[PATCH 28/49] mm/hugetlb: switch HugeTLB to use generic vmemmap optimization

Muchun Song songmuchun at bytedance.com
Sun Apr 5 22:52:19 AEST 2026


Switch the HugeTLB vmemmap optimization to use the new infrastructure
introduced in the previous patches (specifically, the compound page
support in sparse-vmemmap).

Previously, optimizing bootmem HugeTLB pages required dedicated and
complex pre-initialization logic, such as hugetlb_vmemmap_init_early()
and vmemmap_populate_hvo().
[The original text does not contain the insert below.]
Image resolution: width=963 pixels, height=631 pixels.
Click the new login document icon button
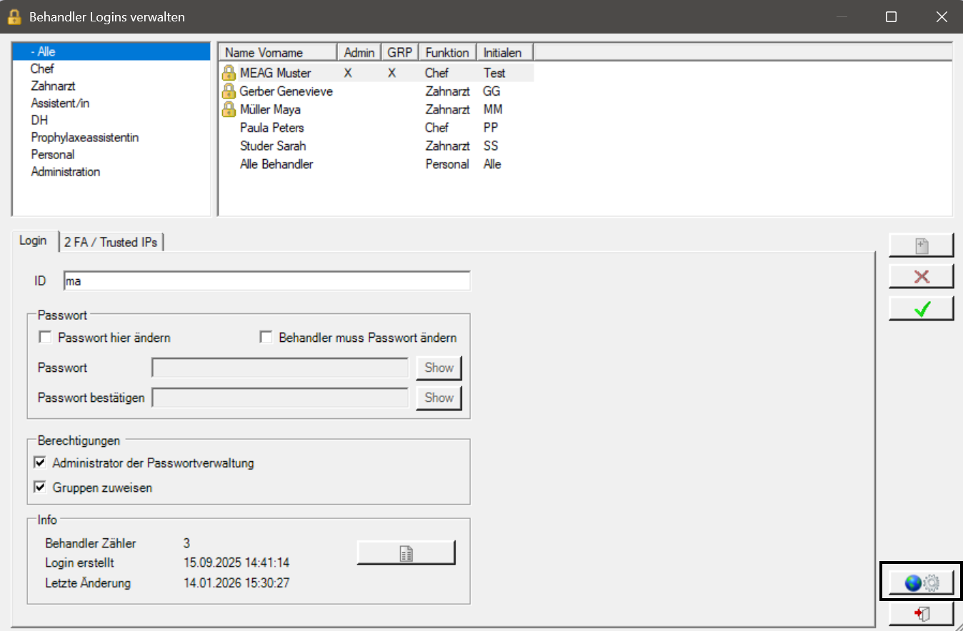[922, 246]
This approach manually handled page mapping
and initialization at a very early stage.

This patch removes all those special-cased functions and simply calls
hugetlb_vmemmap_optimize_bootmem_page() directly from alloc_bootmem().
By explicitly setting the compound page order in the mem_section
(via section_set_order), the generic sparse-vmemmap initialization code
will now automatically handle the shared tail page mapping for these
bootmem pages.

This significantly simplifies the code, eliminates duplicate logic, and
seamlessly integrates bootmem vmemmap optimization with the generic
vmemmap optimization flow.

Signed-off-by: Muchun Song <songmuchun at bytedance.com>
---
 include/linux/mm.h     |   3 -
 include/linux/mmzone.h |  13 +++++
 mm/bootmem_info.c      |   5 +-
 mm/hugetlb.c           |   8 ++-
 mm/hugetlb_vmemmap.c   | 121 +++--------------------------------------
 mm/hugetlb_vmemmap.h   |  11 ++--
 mm/sparse-vmemmap.c    |  29 ----------
 7 files changed, 32 insertions(+), 158 deletions(-)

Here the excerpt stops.